Another abuse vector is allowed by the ability for users to rescind knocks. This is to help users in case they knocked on a room accidentally, or simply no longer want to join a room they've knocked on. While this is a useful feature, it also allows users to spam a room by knocking and rescinding their knocks over and over. Particularly note-worthy is that this will generate state events that homeservers in the room will need to process. And while join/leave state changes will do the same in a public room, the act of knocking is much lighter than the act of joining a room.

In both cases, room admins should employ typical abuse mitigation tools, such as user bans and server ACLs. Clients are encouraged to ease employing these tools easy even if the offensive user or server is not present in the room.

Unstable prefix

An unstable feature flag is not required due to this proposal's requirement of a new room version. Clients can check for a room version that includes knocking via the Client-Server API's capabilities endpoint.

The new endpoints should contain an unstable prefix during experimental implementation.
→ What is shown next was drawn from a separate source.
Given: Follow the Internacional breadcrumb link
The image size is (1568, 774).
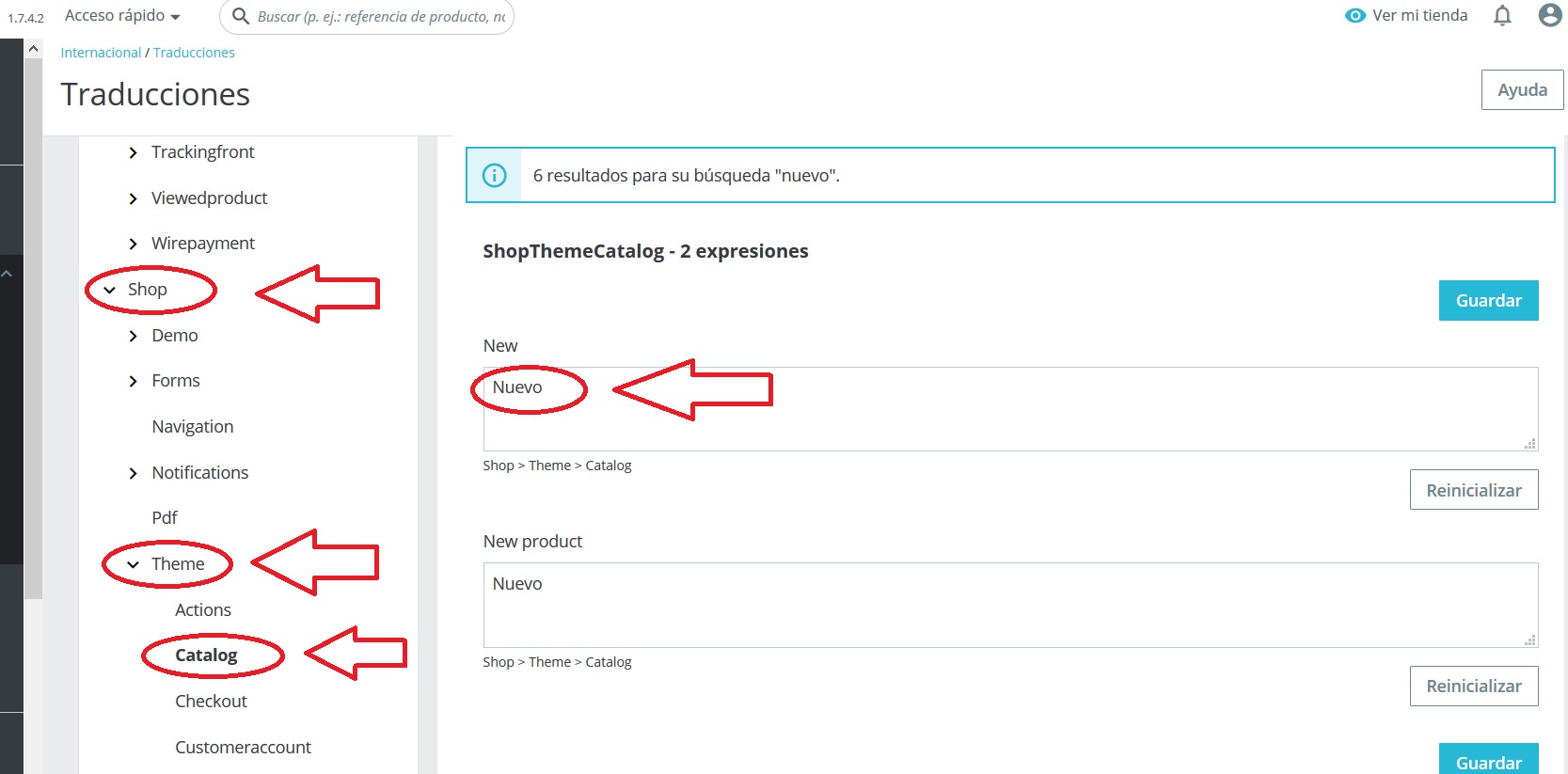Looking at the screenshot, I should click(x=101, y=53).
The unstable counterpart for each endpoint is:

C-S knock method 1:

  • POST /_matrix/client/r0/rooms/{roomId}/knock
  • POST /_matrix/client/unstable/xyz.amorgan/rooms/{roomId}/knock

C-S knock method 2:

  • POST /_matrix/client/knock/{roomIdOrAlias}
  • POST /_matrix/client/unstable/xyz.amorgan/knock/{roomIdOrAlias}

S-S make_knock:

  • GET /_matrix/federation/v1/make_knock/{roomId}/{userId}
  • GET /_matrix/federation/unstable/xyz.amorgan/make_knock/{roomId}/{userId}

S-S send_knock:

  • PUT /_matrix/federation/v2/send_knock/{roomId}/{eventId}
  • PUT /_matrix/federation/unstable/xyz.amorgan/send_knock/{roomId}/{eventId}

And finally, an unstable prefix is added to the key that comes down /sync, the join rule for rooms and the content.membership key of the member event sent into rooms when a user has knocked successfully. Instead of knock, experimental implementations should use xyz.amorgan.knock.